Aquascaping With Myriophyllum Only: Parrot Feather Walls
With its finely divided, feather-like leaves arranged in dense whorls, Myriophyllum creates some of the most textured backgrounds in aquascaping. An aquascape using Myriophyllum only transforms your tank into a wall of soft green plumes that sway hypnotically in the current — a look that is both lush and surprisingly easy to maintain. Gensou Aquascaping in Singapore has used this approach in display tanks where a single bold texture outperforms complex multi-species layouts.
Getting to Know Myriophyllum
Myriophyllum is a genus of around 70 species found across every continent except Antarctica.
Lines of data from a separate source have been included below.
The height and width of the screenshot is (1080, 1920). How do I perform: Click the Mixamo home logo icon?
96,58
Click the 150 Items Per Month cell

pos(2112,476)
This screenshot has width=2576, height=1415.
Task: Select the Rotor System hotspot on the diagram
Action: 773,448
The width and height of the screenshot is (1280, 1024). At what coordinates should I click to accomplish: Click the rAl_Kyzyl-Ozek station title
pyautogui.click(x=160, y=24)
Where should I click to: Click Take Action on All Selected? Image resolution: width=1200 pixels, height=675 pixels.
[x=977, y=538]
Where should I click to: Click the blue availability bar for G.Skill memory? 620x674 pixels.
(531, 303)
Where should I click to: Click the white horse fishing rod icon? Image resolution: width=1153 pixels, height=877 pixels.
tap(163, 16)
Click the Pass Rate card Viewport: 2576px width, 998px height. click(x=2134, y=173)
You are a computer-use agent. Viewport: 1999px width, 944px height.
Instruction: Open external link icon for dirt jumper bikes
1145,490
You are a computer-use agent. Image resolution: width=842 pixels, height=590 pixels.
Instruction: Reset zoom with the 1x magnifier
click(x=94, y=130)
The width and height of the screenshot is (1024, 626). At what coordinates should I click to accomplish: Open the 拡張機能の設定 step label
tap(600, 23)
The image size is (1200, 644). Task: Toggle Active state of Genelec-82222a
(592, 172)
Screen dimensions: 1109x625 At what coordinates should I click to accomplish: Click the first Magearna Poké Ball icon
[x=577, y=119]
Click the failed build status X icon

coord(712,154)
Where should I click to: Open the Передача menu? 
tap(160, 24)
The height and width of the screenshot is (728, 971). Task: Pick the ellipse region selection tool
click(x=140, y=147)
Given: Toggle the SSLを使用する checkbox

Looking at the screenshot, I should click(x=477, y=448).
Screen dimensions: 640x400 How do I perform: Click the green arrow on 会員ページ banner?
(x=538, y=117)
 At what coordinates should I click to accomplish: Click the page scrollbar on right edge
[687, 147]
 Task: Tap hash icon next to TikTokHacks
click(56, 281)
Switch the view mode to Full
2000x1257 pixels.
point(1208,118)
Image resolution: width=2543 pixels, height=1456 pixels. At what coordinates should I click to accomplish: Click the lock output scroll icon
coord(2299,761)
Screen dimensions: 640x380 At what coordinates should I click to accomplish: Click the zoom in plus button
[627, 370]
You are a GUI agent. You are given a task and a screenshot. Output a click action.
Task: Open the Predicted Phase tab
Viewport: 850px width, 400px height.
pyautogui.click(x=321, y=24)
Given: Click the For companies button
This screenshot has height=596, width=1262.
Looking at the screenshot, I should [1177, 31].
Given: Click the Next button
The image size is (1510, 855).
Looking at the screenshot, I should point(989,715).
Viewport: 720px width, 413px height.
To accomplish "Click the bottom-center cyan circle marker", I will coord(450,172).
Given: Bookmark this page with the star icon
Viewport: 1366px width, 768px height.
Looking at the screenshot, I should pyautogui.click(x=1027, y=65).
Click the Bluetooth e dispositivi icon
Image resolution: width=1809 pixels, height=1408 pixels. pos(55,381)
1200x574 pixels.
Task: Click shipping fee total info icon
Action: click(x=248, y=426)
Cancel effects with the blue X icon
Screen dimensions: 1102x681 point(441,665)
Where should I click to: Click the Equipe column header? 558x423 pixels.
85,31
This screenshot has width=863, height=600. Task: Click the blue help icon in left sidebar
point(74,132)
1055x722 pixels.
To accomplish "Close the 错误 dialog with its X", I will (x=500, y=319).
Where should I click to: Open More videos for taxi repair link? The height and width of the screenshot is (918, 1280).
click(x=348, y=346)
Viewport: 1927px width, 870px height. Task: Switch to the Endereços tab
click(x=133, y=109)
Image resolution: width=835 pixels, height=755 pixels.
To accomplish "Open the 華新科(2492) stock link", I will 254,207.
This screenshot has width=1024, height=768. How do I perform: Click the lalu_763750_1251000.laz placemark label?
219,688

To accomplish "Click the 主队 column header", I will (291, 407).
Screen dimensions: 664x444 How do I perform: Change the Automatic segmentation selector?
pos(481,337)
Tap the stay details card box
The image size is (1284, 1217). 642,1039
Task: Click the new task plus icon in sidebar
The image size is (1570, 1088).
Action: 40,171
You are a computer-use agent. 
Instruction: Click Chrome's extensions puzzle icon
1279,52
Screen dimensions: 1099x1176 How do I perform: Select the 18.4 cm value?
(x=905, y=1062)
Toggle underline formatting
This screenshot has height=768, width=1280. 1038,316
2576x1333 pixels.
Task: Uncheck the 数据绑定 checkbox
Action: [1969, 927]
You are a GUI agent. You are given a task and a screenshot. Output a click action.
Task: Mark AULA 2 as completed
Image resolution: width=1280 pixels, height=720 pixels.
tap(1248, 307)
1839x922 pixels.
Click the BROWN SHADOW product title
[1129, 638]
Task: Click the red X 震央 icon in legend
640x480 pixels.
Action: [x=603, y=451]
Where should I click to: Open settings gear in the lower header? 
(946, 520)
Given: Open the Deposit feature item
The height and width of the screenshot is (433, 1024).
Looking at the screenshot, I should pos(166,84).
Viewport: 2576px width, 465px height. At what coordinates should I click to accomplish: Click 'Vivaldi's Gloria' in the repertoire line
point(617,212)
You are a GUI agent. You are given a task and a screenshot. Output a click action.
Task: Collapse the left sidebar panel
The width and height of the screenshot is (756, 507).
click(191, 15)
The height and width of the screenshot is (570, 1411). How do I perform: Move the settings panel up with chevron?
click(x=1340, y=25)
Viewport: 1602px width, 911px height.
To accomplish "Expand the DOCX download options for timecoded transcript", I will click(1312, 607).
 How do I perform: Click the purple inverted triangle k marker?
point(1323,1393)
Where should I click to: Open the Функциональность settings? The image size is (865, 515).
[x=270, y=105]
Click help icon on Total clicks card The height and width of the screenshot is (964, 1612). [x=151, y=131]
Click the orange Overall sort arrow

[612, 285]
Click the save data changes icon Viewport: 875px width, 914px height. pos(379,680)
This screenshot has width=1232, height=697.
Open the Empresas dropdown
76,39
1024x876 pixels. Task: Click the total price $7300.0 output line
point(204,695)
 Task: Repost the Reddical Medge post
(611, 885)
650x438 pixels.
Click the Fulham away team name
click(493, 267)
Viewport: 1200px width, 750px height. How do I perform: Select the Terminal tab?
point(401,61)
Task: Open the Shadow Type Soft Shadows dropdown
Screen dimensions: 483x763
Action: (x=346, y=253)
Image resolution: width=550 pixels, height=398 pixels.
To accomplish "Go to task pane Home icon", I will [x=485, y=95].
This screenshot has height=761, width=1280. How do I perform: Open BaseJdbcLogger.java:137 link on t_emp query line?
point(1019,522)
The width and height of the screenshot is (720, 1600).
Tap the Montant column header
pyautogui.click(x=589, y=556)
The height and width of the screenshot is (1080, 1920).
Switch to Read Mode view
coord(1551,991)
In the aquarium hobby, the most commonly kept species are M. mattogrossense (bright green, fast-growing), M. tuberculatum (reddish-brown under high light), and M. guyana (compact, fine-leaved). Each has a slightly different character, but all share the signature feathery architecture that makes this genus so visually distinctive.
Choosing the Right Species
M. mattogrossense is the best starting point for a mono-species tank. It tolerates moderate light, grows quickly, and maintains good colour without demanding high-intensity fertilisation. M. tuberculatum turns a rich coppery red under strong lighting with iron supplementation — stunning as a single-species display but more demanding. For nano tanks under 30 litres, M. guyana stays compact and proportionate without overwhelming the space.
Planting Strategy
Plant individual stems 2-3 cm apart in a nutrient-rich substrate. Push each stem 3-4 cm deep, burying at least two nodes to encourage root development. Unlike some stem plants, Myriophyllum roots readily and anchors firmly once established. For immediate impact, plant densely — 40-50 stems in a 60 cm tank. Within three weeks, side shoots fill the gaps and the wall effect begins to emerge.
Stagger the planting depth front to back: shorter stems in front, taller ones behind. This creates a gentle slope of feathery foliage that adds dimension to the mono-species layout.
Light, CO2, and Nutrients
Moderate lighting (30-50 PAR at substrate) keeps M. mattogrossense healthy and green. Higher light intensifies colour in red species but also accelerates algae risk if nutrients are not balanced. CO2 injection at 20-30 ppm is strongly recommended — Myriophyllum grows noticeably denser and more compact with supplemental carbon. Without CO2, stems elongate and leaves become sparse.
Dose a balanced NPK fertiliser alongside micronutrients. Iron is particularly important for red varieties — 0.1-0.2 ppm of chelated iron keeps M. tuberculatum glowing. Singapore’s soft tap water (GH 2-4) is naturally low in calcium and magnesium, so consider adding GH booster if you notice stunted tips.
Trimming and Propagation
Expect growth rates of 5-8 cm per week under optimal conditions. Trim stems to half their height and replant the cuttings to fill bare spots. Regular topping — every 7-10 days — forces side shoots and creates a bushier, more uniform wall. Neglect trimming for a fortnight and the lower portions lose light, shedding leaves and turning brown. Consistency is the key to a clean mono-species look.
Common Problems
Melting lower leaves usually signal insufficient light penetration through the upper canopy — trim more aggressively. Thread algae tangling in the fine whorls is a sign of excess light or nutrient imbalance; reduce photoperiod to 7 hours and increase CO2. If stems become leggy with wide gaps between leaf whorls, light intensity is too low or the spectrum is wrong. A full-spectrum LED in the 6500K range suits Myriophyllum well.
Fish That Complement the Look
Small schooling fish disappear beautifully into a Myriophyllum forest. Rummy-nose tetras (Hemigrammus rhodostomus) add a flash of red against the green, while Trigonostigma heteromorpha (harlequin rasboras) bring warm copper tones. Avoid large or boisterous fish — they uproot stems and break fragile branches. Otocinclus and Amano shrimp (Caridina multidentata) handle algae duty without disturbing the planting.
Building Your Myriophyllum Wall
An aquascape with Myriophyllum only is a masterclass in simplicity — one genus, one texture, maximum impact. It suits both beginners willing to learn stem-plant trimming and experienced hobbyists looking for a striking display with minimal design complexity. Gensou Aquascaping Singapore recommends starting with M. mattogrossense in a 60 cm tank — within a month, you will have a feathery green wall that stops visitors in their tracks.